Al igual que el año pasado, cuando les proporcionamos el texto de “La Conferencia Inaugural del Beato John Henry Newman” a cargo del Dr. Stephen McInerney sobre Newman y el Rito Romano, este año les proporcionamos el texto de la segunda conferencia, impartida por el P. Scot Armstrong *, miembro fundador del Oratorio de Brisbane (en proyecto de formación).

No estamos viviendo en la era de Acuario, en donde aquello que nos hace sentir bien es lo correcto, debido a que “todo lo que necesitas es amor” (en referencia a “All you need is love” – canción de los Beatles). Estamos viviendo en la era del eclipse de Dios. [1] “Dios ha muerto.
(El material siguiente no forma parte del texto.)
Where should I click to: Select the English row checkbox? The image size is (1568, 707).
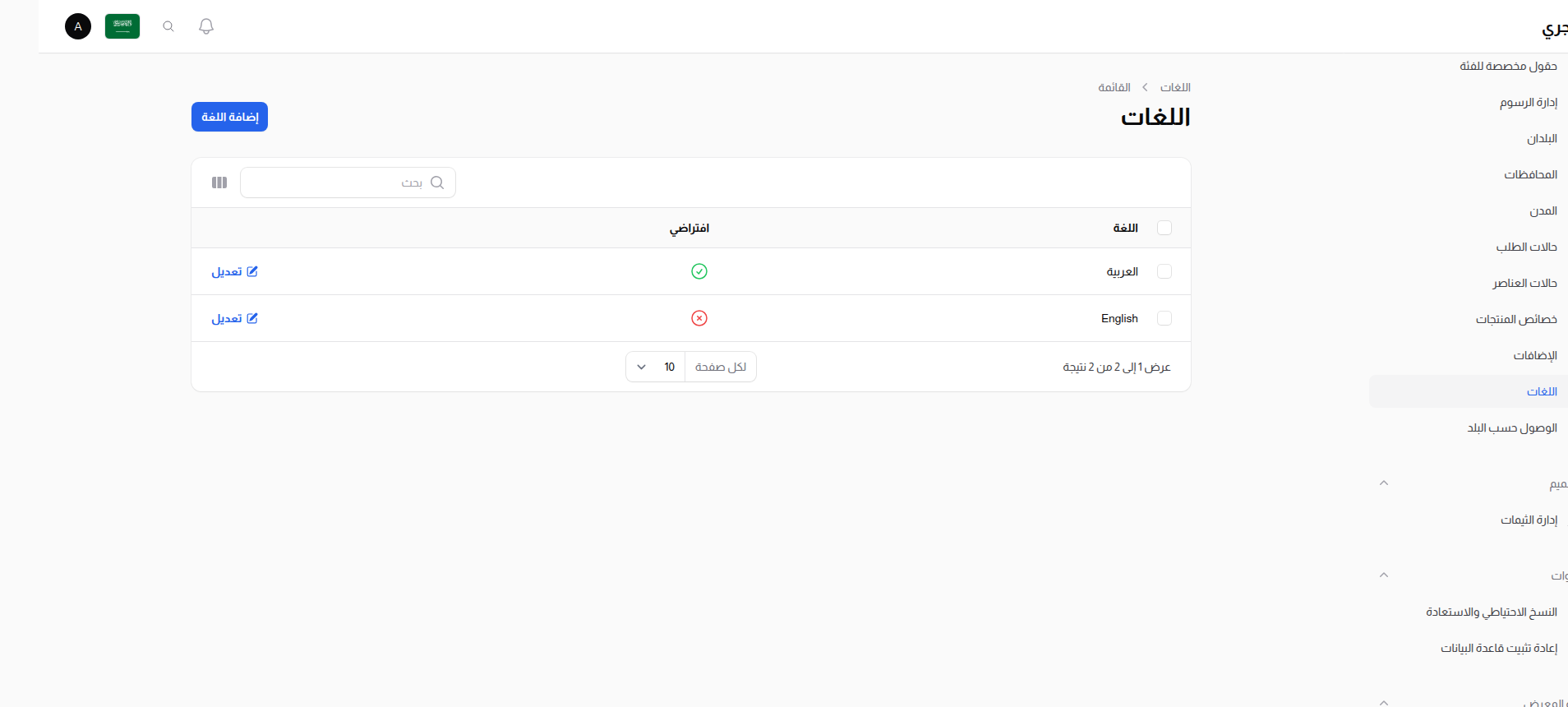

Y nosotros lo hemos matado“, dijo Nietzsche. [2] Estaba en lo cierto. Lo estaba epistemológicamente, pero no ontológicamente – en otras palabras – no en la realidad, sino en la mente (de ahí la analogía del eclipse). Este eclipse de Dios ha sido preparado y construido, – al igual que una nueva Torre de Babel – en una falsa autoridad de la conciencia, que es, la conciencia como empirista, y que es a su vez, aquella que se justifica como un método para racionalizar, más que para ser un eco de la voz del Creador. [3] Aquí radica la inversión de la dependencia de la libertad en la verdad. Ya no sirve que la verdad nos haga libres. Más bien, somos libres para poder hacer realidad aquello que deseamos por el poder de la voluntad.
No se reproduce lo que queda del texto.